**GIVEN ENTRIES:**

+-------+

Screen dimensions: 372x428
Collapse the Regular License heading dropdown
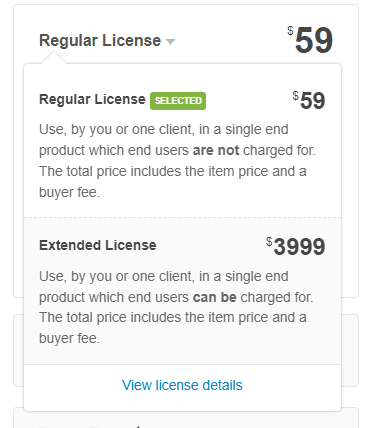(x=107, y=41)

+-------+

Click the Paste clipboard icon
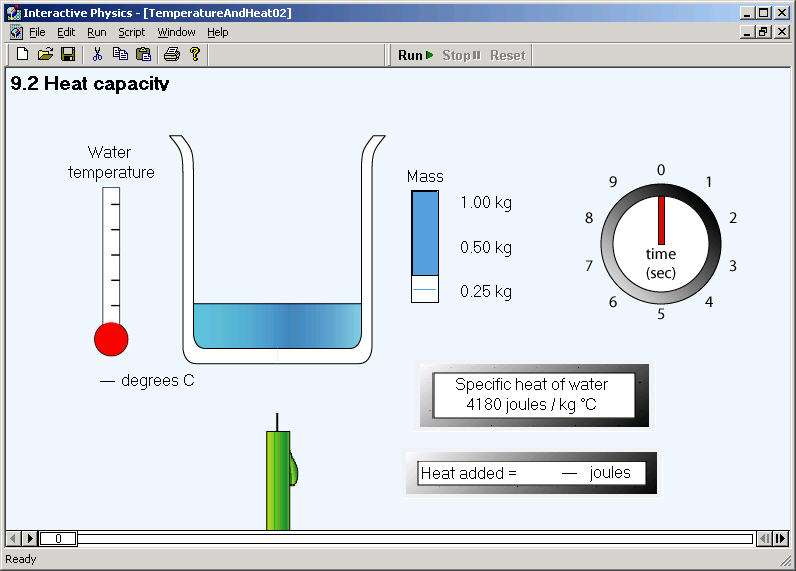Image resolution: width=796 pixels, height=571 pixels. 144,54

+-------+

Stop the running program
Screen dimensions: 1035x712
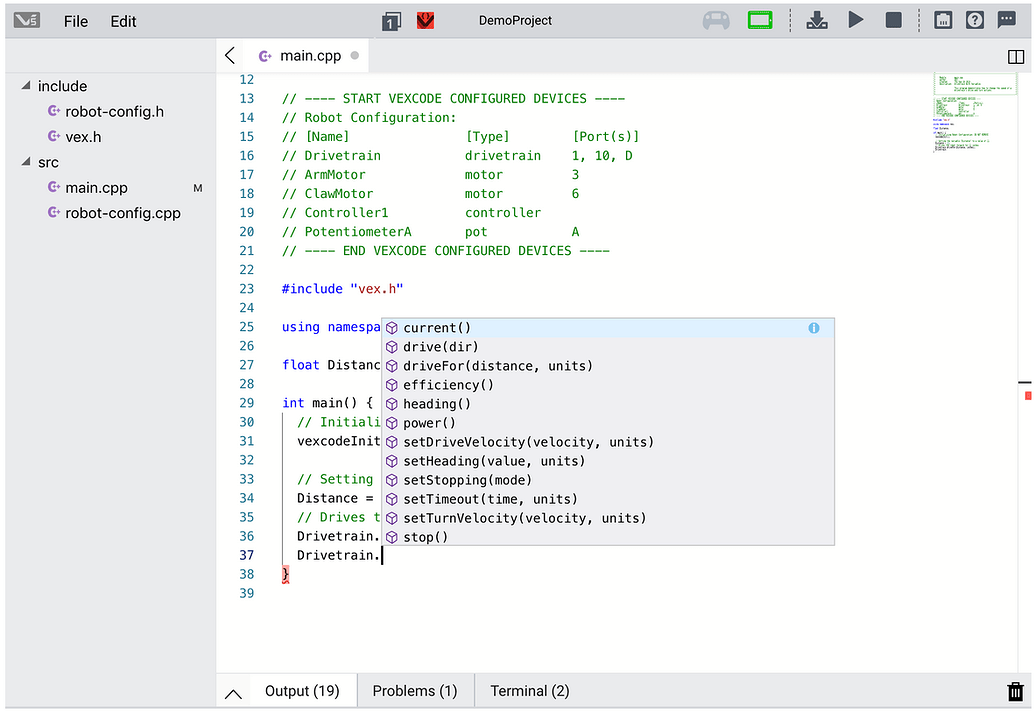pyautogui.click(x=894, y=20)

+-------+

**SET TASK:**
Convert the records from the line with "Screen dimensions: 372x428" to the line with "(x=107, y=41)" into a Markdown table with the columns Row and Line, one numbered row per line and no blank lines. Leave the pictures out.

**REPLY:**
| Row | Line |
|---|---|
| 1 | Screen dimensions: 372x428 |
| 2 | Collapse the Regular License heading dropdown |
| 3 | (x=107, y=41) |